— Exercise prompt —
From the line containing "This screenshot has width=864, height=844." down to the last line of the records below, restate each line word for word and leave out the rest.

— Record extracts —
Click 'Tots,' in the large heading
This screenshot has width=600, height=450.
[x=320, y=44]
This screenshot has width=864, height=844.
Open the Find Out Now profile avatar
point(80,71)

— Final answer —
This screenshot has width=864, height=844.
Open the Find Out Now profile avatar
point(80,71)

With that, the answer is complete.